What You Will Contribute

• Subject matter expert on and lead for drug product development and clinical manufacturing projects, as applicable, which will include cross-functional team leadership.
• Work with CMOs and QA to ensure timely release of DP.
• Spearhead, and direct junior team members’ daily activities including composition, technical review, and technical approval of drug product manufacturing documents including, but not limited to, executed batch records, deviations, change controls, nonconformance investigations, etc.
• Work with CMOs, QA and supply chain to ensure timely delivery of drug substance to drug product sites in time for DP manufacturing.
• Provide Person-In-Plant support for drug product development and manufacturing runs.
• Provide CMC support for regulatory filings including INDs, IND amendments and NDA/BLAs as needed.
• Work with QC team to support specification setting and to ensure that expiry and retest dating is current and fully aligned with the drug product supply plan.
• Lead tech transfer activities between CMOs and/or within CMOs for scale-up of new or existing drug products.
• Design, lead, and manage development, characterization, and validation studies, and support comparability studies; includes process characterization studies, container closure selection, freeze/thaw studies, lyophilization cycle development, product process qualification, filter validation, etc.
• Supervise direct reports and develop them to progress in their position.
• Keep abreast of and ensure adherence to applicable regulations including FDA, EMA, ICH, GCP, GMP and Avidity policies and procedures. Ensure GxP and SOP training tasks, including GDPR data privacy training, are completed in a timely manner.
  
  

• Ph.D. in pharmaceutical sciences/engineering or similar with at least 5 years relevant experience; or MS/BS in related scientific/engineering field with at least 10-15 years experience.
• Experience in biologics drug product GMP manufacturing and pharmaceutical unit operations required, along with understanding of US, EU, and ICH regulations and guidelines.
• Experience working with third-party CMOs preferred.
• Experience with aseptic filling and operations, including lyophilization, and with combination products such as syringes or cartridges a plus.
• Experience managing, supervising, or mentoring junior associates.

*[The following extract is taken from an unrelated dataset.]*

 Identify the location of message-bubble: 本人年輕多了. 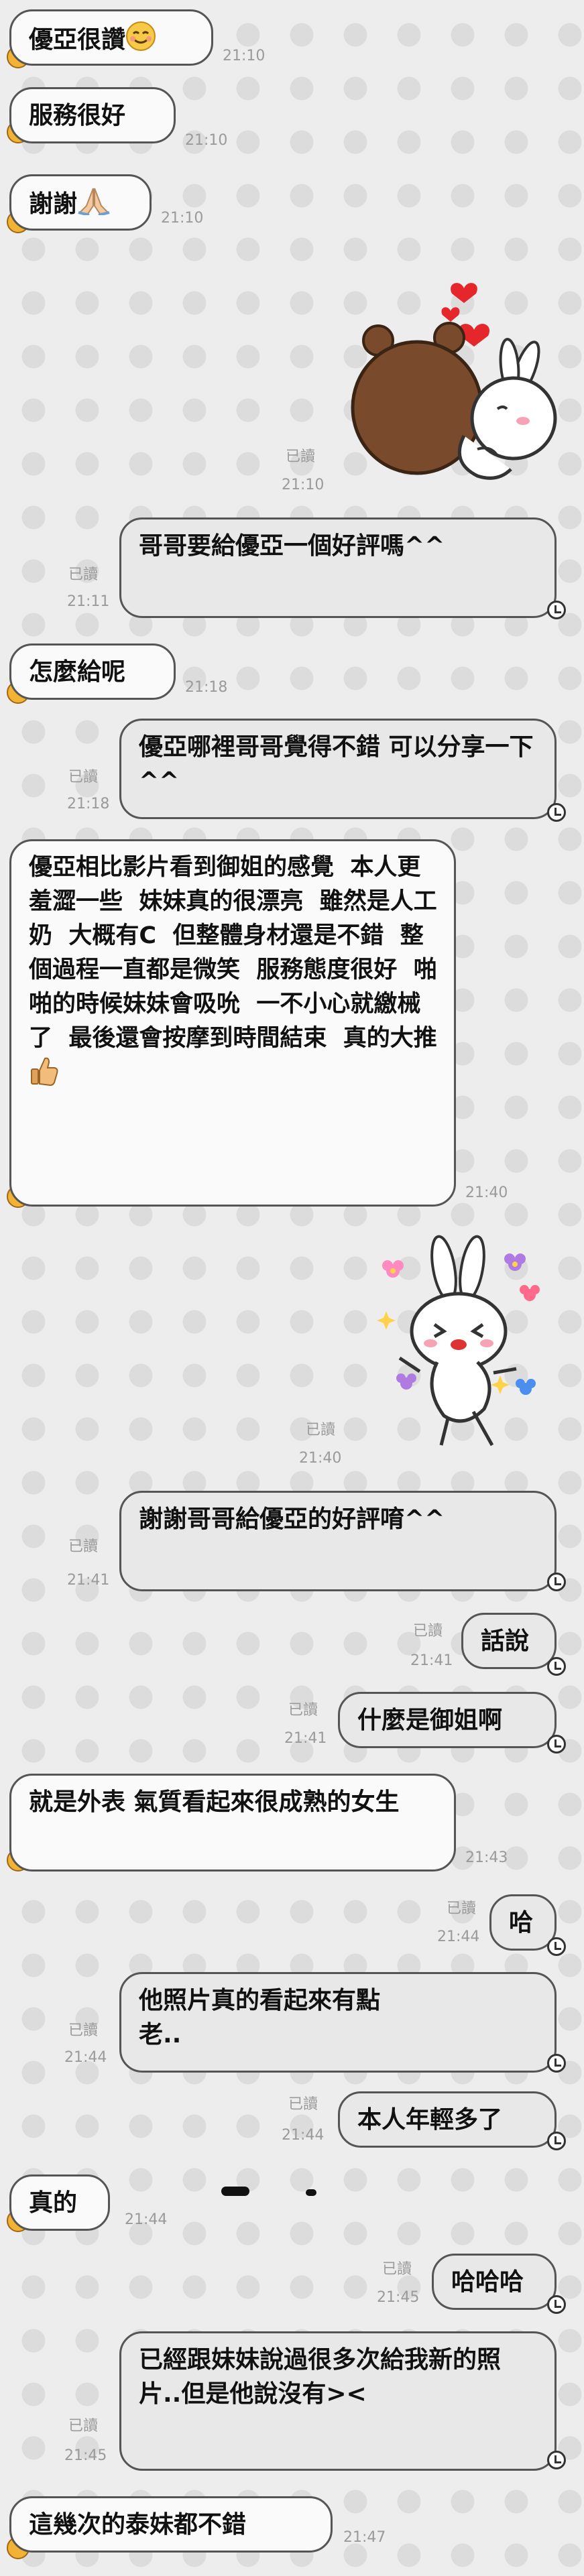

• Ability to multi-task, adapt to changing priorities, and work in a fast-paced environment.
• Must be a self-motivated individual requiring little oversight on day-to-day activities.

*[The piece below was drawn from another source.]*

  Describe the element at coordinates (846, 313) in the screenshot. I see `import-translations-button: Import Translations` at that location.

• Ability to build alignment, foster collaboration, and drive shared ownership across functions to achieve results in a complex, matrixed environment.
• Ability to travel as required up to 20%.
• Demonstrated curiosity and openness to integrating AI-powered tools to enhance functional processes, support data-informed decisions, and drive innovative outcomes across teams.
  
  
  

• The base salary range for this role is $119,700 - $222,300. The final compensation will be commensurate with such factors as relevant experience, skillset, internal equity and market factors.
• Avidity offers competitive compensation and benefits, which includes the opportunity for annual bonus as well as a 401(k) with an employer match. In addition, the comprehensive wellness program includes coverage for medical, dental, vision, and LTD, and four weeks of time off.